Open source research data repository software
http://dataverse.org
Other
876 stars 484 forks source link

Deaccession Dataset - Delete Files but Keep Tombstone Metadata Record #8037

Open AliciaVC99 opened 3 years ago

AliciaVC99 commented 3 years ago

Currently, a user or administrator can deaccession a dataset, make the files publicly inaccessible, and create a tombstone metadata record. However, in this situation, the files from that dataset are not deleted, they're still available to administrators or dataset creators/owners. In other words, the storage associated with those files is still in use.

A Super User can use an API call to delete a published dataset, but this also deletes the tombstone metadata record and essentially removes all evidence of the dataset ever existing.

In planning for long-term preservation, repositories may wish to select some datasets or Dataverse collections for deletion after a certain period of time (e.g., 10 years) as per their Collections Development policies. Others may wish to move the data to long-term storage via digital preservation processes (e.g., Archivematica). In either case, there may be a need for the repository to delete the files being stored in their Dataverse repository but keep either the active or tombstone metadata record.

Deletion of files (but not metadata records) from Dataverse may become more of an issue when and if repositories encounter storage space limitations or unmanageable expenses. However, the purpose of collections development and long-term preservation selection means that not all datasets are worth keeping over the long term and may require deletion. In these situations, a metadata record that not only proves the dataset once existed but allows the PID to 'persist,' is vital.
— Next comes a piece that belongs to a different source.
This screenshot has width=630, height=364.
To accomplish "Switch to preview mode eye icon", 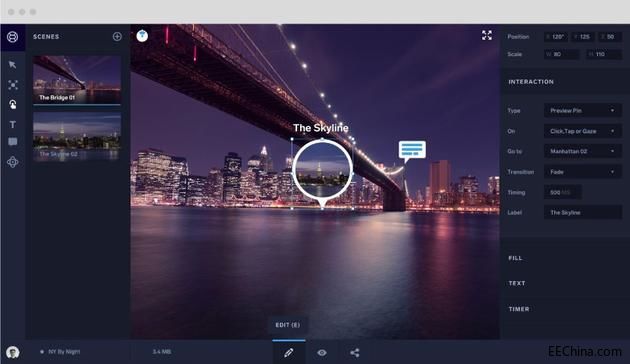I will 322,353.
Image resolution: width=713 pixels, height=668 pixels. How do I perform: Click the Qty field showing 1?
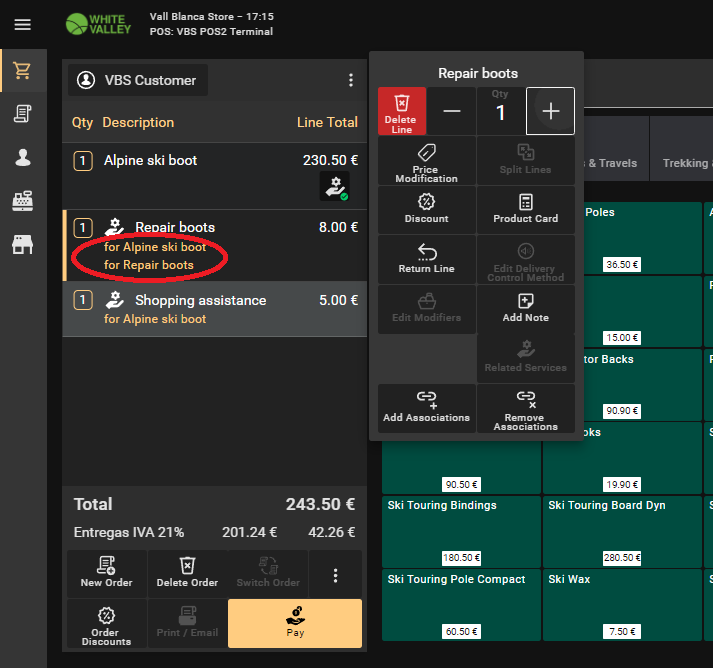pos(501,111)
pdurbin commented 2 years ago

@AliciaVC99 thanks for opening this issue (over a year ago!). You might be interested in the following issue, which is related:

You seem to be coming at this from the perspective of someone who is concerned about storage costs and adhering to preservation policy time periods (10 years, etc.). You're someone who runs a Dataverse installation, it seems.

The other issue is a little more about users/researchers (or maybe curators) who want to delete files. Their reasons may vary. Maybe the data is too sensitive. Who knows.

For both issues, it seems like you want files to be able to be deleted from deaccessioned versions. Optionally, I suppose. 😄

Thanks for the feedback!

meghangoodchild commented 11 months ago

Just adding a +1 to this feature request. Another use-case is for sensitive data that is accidentally published. It would be helpful to be able to delete the files from storage and keep the tombstone record. Thanks!